Accountant Bruce Kanner's family still owns the property on the Haverstraw waterfront where his father operated the Empire State Chair Factory and where developer Martin Ginsburg plans eventually to build part of a luxury housing development.
Just when and how Ginsburg will come to own the property has Kanner and his elderly mother watching the U.S. Supreme Court, which last week heard a case from New London, Conn., where property owners challenged the city's right to use eminent domain solely to promote economic development by creating jobs and boosting property taxes.
Several years back, Haverstraw created an urban renewal area to promote redevelopment of largely abandoned industrial sites on its Hudson waterfront. As part of that, the village can use eminent domain laws to condemn property - like the old site known as the "Chair Factory." Before that, the developer may try to buy the property, but in Kanner's case, that hasn't ended in a deal.
Ginsburg has made two offers - one in 2000 and another last October - but Kanner says neither was realistic relative to the worth of real estate on the river.
Kanner's relations with Haverstraw and Ginsburg have been cool from the beginning, in part because the Kanners have to pay about $90,000 in annual property taxes while getting no benefit from their property. The family recently paid $100,000 to demolish the old factory.
Kanner's also upset because Haverstraw entered the property without permission to do environmental tests. Haverstraw Village Attorney J. Nelson Hood acknowledged in an August letter that debris from another property had been deposited on the Chair Factory site by the village.
The major concern for Kanner remains that Ginsburg can wait until he's good and ready to develop the site, and then have Haverstraw condemn the property for a fraction of its market value.
Although the amount paid is not known, that's basically what happened when Ginsburg and property owner Ruby Josephs couldn't come to terms on a piece of land for the project's first phase. After three years of talks, Haverstraw condemned it.

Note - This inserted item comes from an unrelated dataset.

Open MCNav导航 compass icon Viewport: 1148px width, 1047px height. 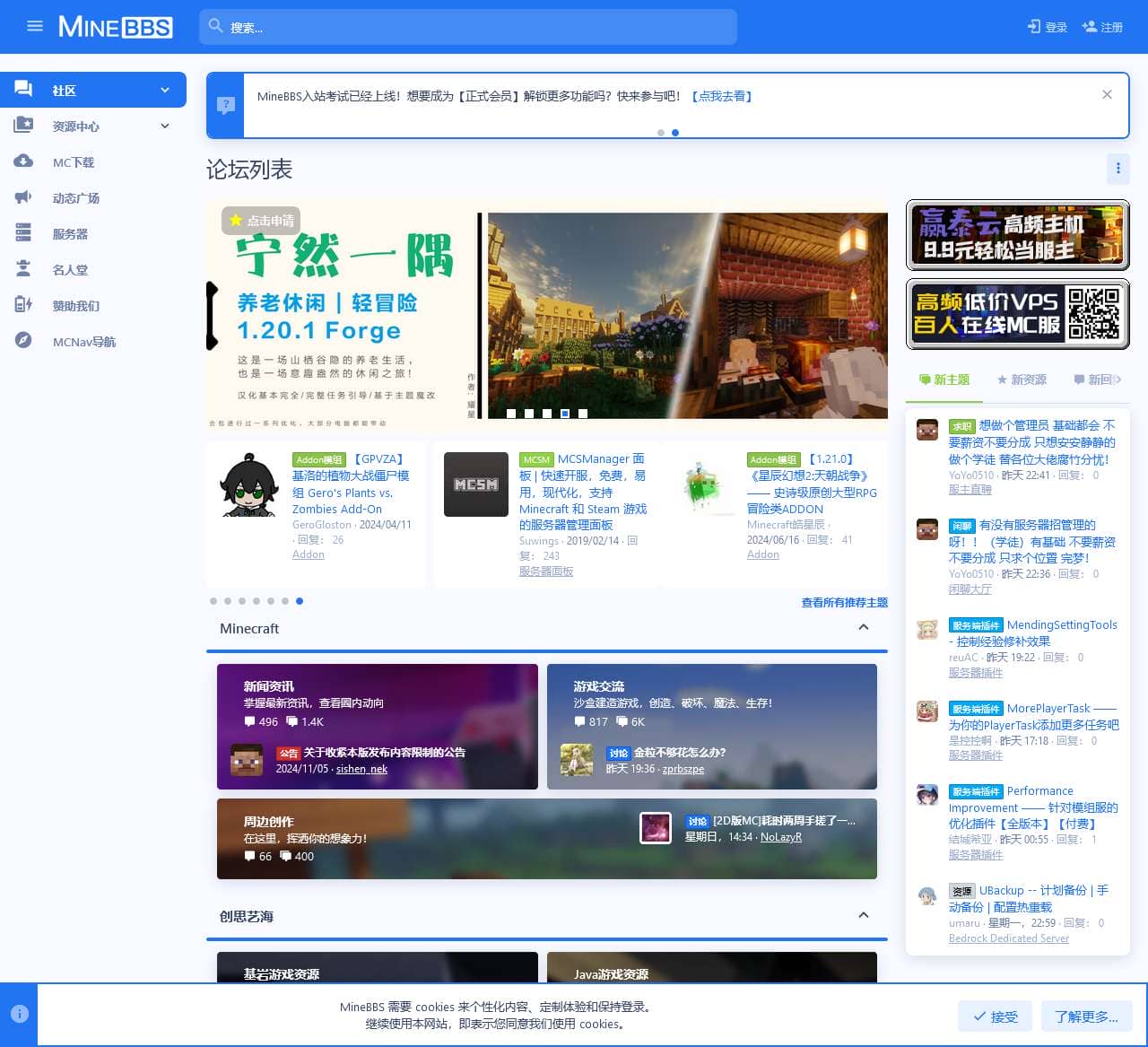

Kanner says it's his understanding that some units in the first section of Ginsburg's project are selling for between $600,000 and $1 million. Without specifying the amount of Ginsburg's most recent offer, Kanner says, "He's offering me the price of one unit for something he's going to put 150 units on."
He would be happy to sell the property for a realistic sum, or develop it now himself, Kanner says, but the village's agreement with Ginsburg doesn't permit that.
Andrew Maniglia, director of development for Ginsburg Development Corp., has another view of how dealings with the Kanners have played out. "We've suggested that both parties get appraisals; we've suggested that we meet for negotiations, and we've made an offer and we haven't heard back from them," he says.
That offer, which Maniglia says was for $1.5 million, was made late last year. He says it could be five to seven years before the company is ready to build on that property, but it is willing to make a deal before that. "We remain interested in an amicable solution," he says, "but we can't reach one alone."
In addition to Ginsburg's project, eminent domain is being used in more traditional ways elsewhere in Rockland.
The same power that gathered the land for the New York State Thruway is now being used by Rockland County Sewer District No. 1 to construct a wastewater treatment plant.
With a merger of Haverstraw's town and village police departments progressing, the town is using eminent domain to acquire a site on Route 202 near Town Hall - a private home owned by Hector Luis Mateo.
Mateo's family purchased the property in September 2003 from Jaris Fancy Ltd., whose principal officer is County Legislator Ilan Schoenberger.
After the sale and about $130,000 in renovations, the town informed the owners of the plan to condemn the property.
Initially, Mateo challenged the condemnation in state Supreme Court, but then filed a $25 million federal suit against the town.
Budget concerns have put plans for the $11 million building on hold, but Mateo still has to pay the mortgage on a property he may ultimately lose to condemnation.
Schoenberger has said he had offered to sell the property to the town, but they hadn't completed a feasibility study and wouldn't act until it was done. Haverstraw Supervisor Howard Phillips has said the town's offer to Mateo was more than fair. Mateo's lawyer called it "an insult."
Mateo says of eminent domain, "It's good when the law is applied for the public good." But in his case, he says, "They abuse the power of the law to protect a powerful politician and take advantage of a middle-class person."
Kanner says the Supreme Court permitting use of eminent domain for private development "would be a horrible empowerment of government. Then no home is safe; no business is safe - certainly no house of worship is safe."